DOCUMENT PASSAGE
☆ ☆ ☆

The Finance Ministry has sold nearly 300 billion rubles ($166.29 million) in three-month treasury bills at its largest-ever primary auction, and plans to issue about 9 trillion rubles in short-term debt this year, a top ministry official said.


Commercial banks oversubscribed the government's 12th monthly treasury-bill auction Tuesday by about 33 percent, placing 398.20 billion rubles in bids, 298.60 billion rubles of which were satisfied at an average annualized yield of 205.03 percent. At its 11th auction last month, the government sold 173.01 billion rubles in bills at an average annualized yield of 214.19 percent.


Bella Zlatkis, chief of the Finance Ministry's Department of Public Securities and Financial Markets, was audibly elated by the result in a telephone interview Tuesday.


"Nobody believed us," she said. "The Central Bank told me yesterday that bids would be no more than 250, maybe 270 billion rubles ... It shows that we estimated the market very well."


Zlatkis said that the Finance Ministry was entirly satisfied with the average yield the bills fetched. The government uses the bills as a non-inflationary source of funding for budgetary expenditures: The lower the yield, the less the government must pay to finance spending.


"We are, of course, pleased that the yield is much lower than the previous auction," she said.

☆ ☆ ☆

AVAILABLE DATA
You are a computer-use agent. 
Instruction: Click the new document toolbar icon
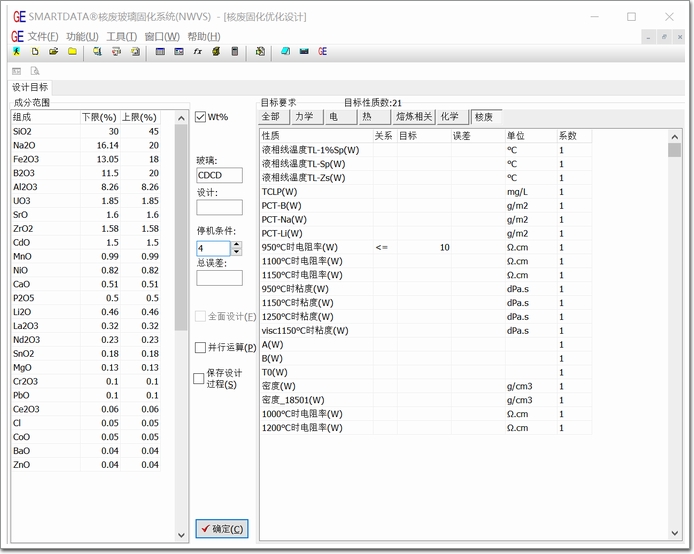coord(35,52)
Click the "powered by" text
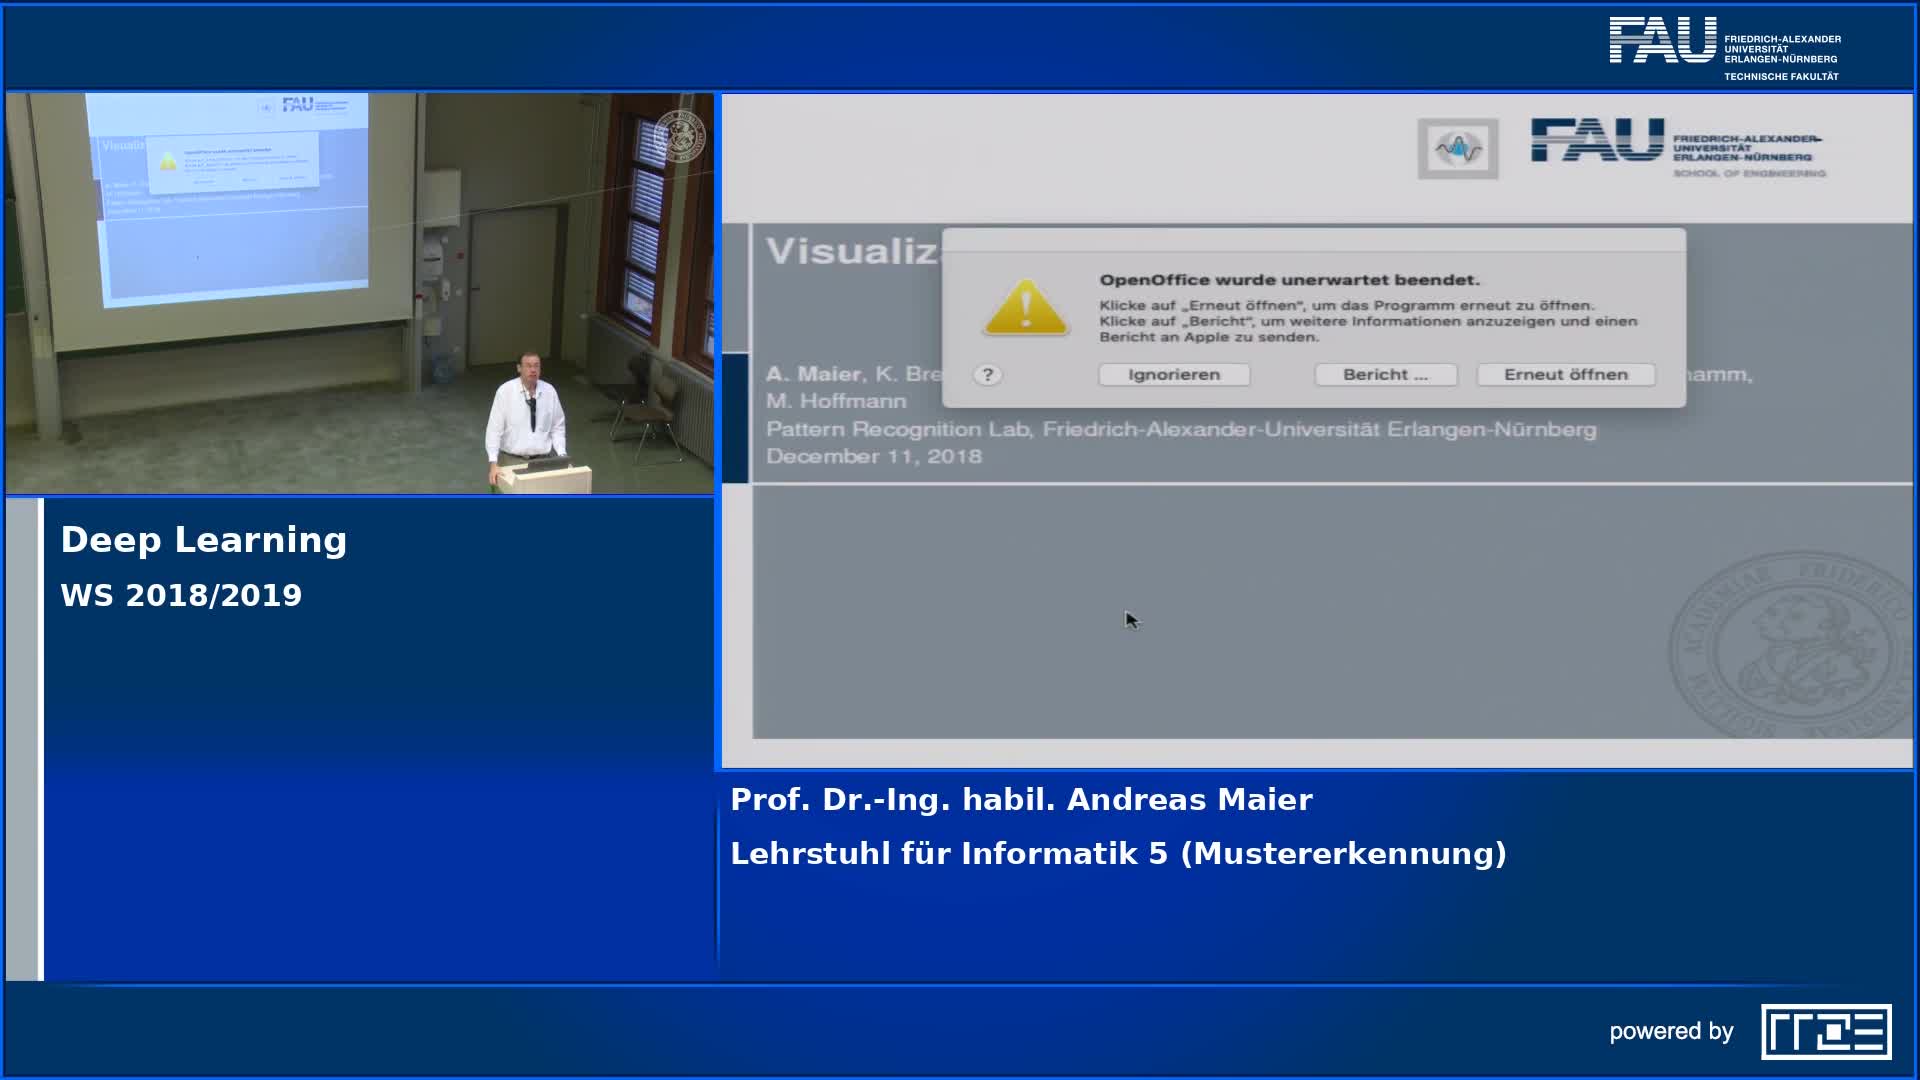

☆ ☆ ☆

WHAT TO WORK ON
A) In the treasury-bill article, would you write out the stretch from "The Finance Ministry has" through "ministry official said."?
B) How would you render this sentence from the treasury-bill article in French: "Bella Zlatkis, chief of the Finance Ministry's Department of Public Securities and Financial Markets, was audibly elated by the result in a telephone interview Tuesday."

THE REPLIES
A)
The Finance Ministry has sold nearly 300 billion rubles ($166.29 million) in three-month treasury bills at its largest-ever primary auction, and plans to issue about 9 trillion rubles in short-term debt this year, a top ministry official said.

B) Bella Zlatkis, cheffe du Département des titres publics et des marchés financiers du ministère des Finances, avait la voix ravie en évoquant le résultat lors d'un entretien téléphonique mardi.